With Monza’s parklands swathed in a ribbon of red, Ferrari need no reminder as to what is required of them at the Italian Grand Prix. Yet at this home race the pressure has been applied with an added frisson of intensity. Their president, John Elkann, warned before qualifying that failure is no longer an option. Doubtless then there was a collective sigh of relief in the scarlet garage as the Scuderia rose to the occasion with Charles Leclerc securing pole position.
During a season littered with team and driver errors, reduced to the level of farce when they managed to bring only three tires to a pitstop at the last round, Elkann had fired off a stern warning as Ferrari entered the cauldron of Monza.
“We must continue to make progress and that goes for the mechanics, the engineers, the drivers and obviously, the entire management team, including the principal team,” he said. “We have seen that there are still too many mistakes when it comes to reliability, driving and strategy.”
His words ringing in their ears, Ferrari duly delivered. Perhaps a similar admonishment will be delivered before the race on Sunday, given it seemed to work in qualifying. With Red Bull expecting to be strong at Monza, Ferrari pulled out all the stops and Leclerc performed brilliantly with his car optimized for the straight line blasts of the autodromo.
Leclerc, who has seen his early season optimism of fighting for the title disappear, echoed Elkann afterwards but insisted the team had to do better everywhere, not just Monza. “We need to become a team that does not make mistakes wherever we go,” he said. “It is a special weekend for us but the target does not change. We need to have a clean race and a good race.”
Yet it surely does matter more at Monza, not least for the tifosi and Leclerc gave them reason to cheer, rightly taking pole on merit with a fine lap and beating championship leader Red Bull’s Max Verstappen into second by over a tenth of a second.
However, behind him F1’s torturous and unwieldy penalty system once more left the entire session anti-climatic and confusing. The session was marked by teams receiving a slew of penalties for taking new power unit and gearbox components.

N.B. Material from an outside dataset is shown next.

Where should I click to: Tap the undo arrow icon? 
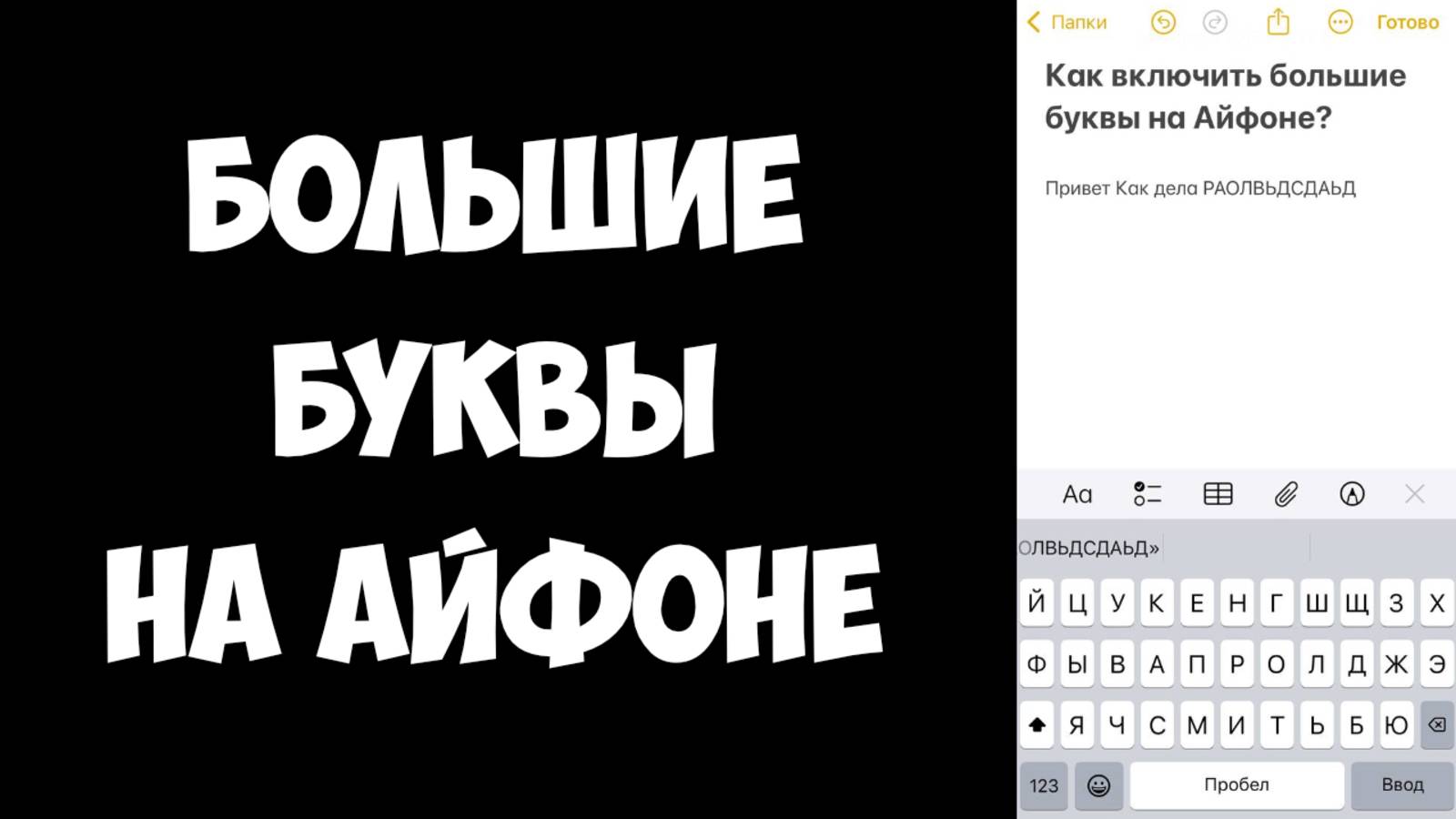(1163, 22)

Verstappen will drop five places to seventh, which will be of little impediment to the man who won from 10th in Hungary and 14th in Spa and he was expectant of cutting through to fight Leclerc in short order on Sunday. The penalties promoted the two British drivers George Russell and Lando Norris to second and third for Mercedes and McLaren respectively but both were 1.4sec off the pace and in no doubt Verstappen would scythe past them.
The musical chairs continued across the order with Ferrari’s Carlos Sainz, who was third, demoted to 18th and Lewis Hamilton, who was fifth, dropped to 19th, both with back of the grid penalties for power-unit changes.
For Ferrari the real test remains on Sunday. Keeping Verstappen behind will be an immense task but even should they not manage it, at least executing without error is the very least they and their boss, observing with a pitiless eye, will expect.
It is now a matter of pride as Verstappen remains in complete control of the title race, with a 109-point lead over both Leclerc and Red Bull teammate Sergio Pérez.
To further make the event special, the winner will receive a unique piece of art in the form of a trophy commissioned by the tire manufacturer Pirelli. The company is celebrating its 150th anniversary this year and as part of Pirelli’s commitment to supporting the contemporary arts, the Italian artist Patrick Tuttofuoco has sculpted the trophy, reflecting what he described as the themes of time, dynamism and speed, and has titled “Eon ”.
Red Bull’s Sergio Pérez was in fourth and with his 10-place penalty will start from 13th. McLaren’s Daniel Ricciardo was eighth but promoted to fourth. Pierre Gasly was in ninth for AlphaTauri and will start in fifth and Alpine’s Fernando Alonso in 10th but moved up to sixth.
Williams’s Alex Albon was diagnosed with appendicitis on Saturday morning and his place was taken by the reserve driver Nyck de Vries who finished in 13th place but is elevated to eighth. Esteban Ocon was in 11th for Alpine but has a five-place penalty and will start in 14th.
Valtteri Bottas was 12th for Alfa Romeo and has a 15-place penalty and will be in 15th. His teammate Guanyu Zhou was 14th and will start in ninth. Yuki Tsunoda was 15th for AlphaTauri but has back-of-the-grid penalties and will start in 20th.
Nicholas Latifi finished in 16th for Williams and will start in 10th, Sebastian Vettel and Lance Stroll were in 17th and 18th for Aston Martin but will start in 11th and 12th. Kevin Magnussen and Mick Schumacher, who both have 15-place penalties, were in 19th and 20th but will be in 16th and 17th on the grid.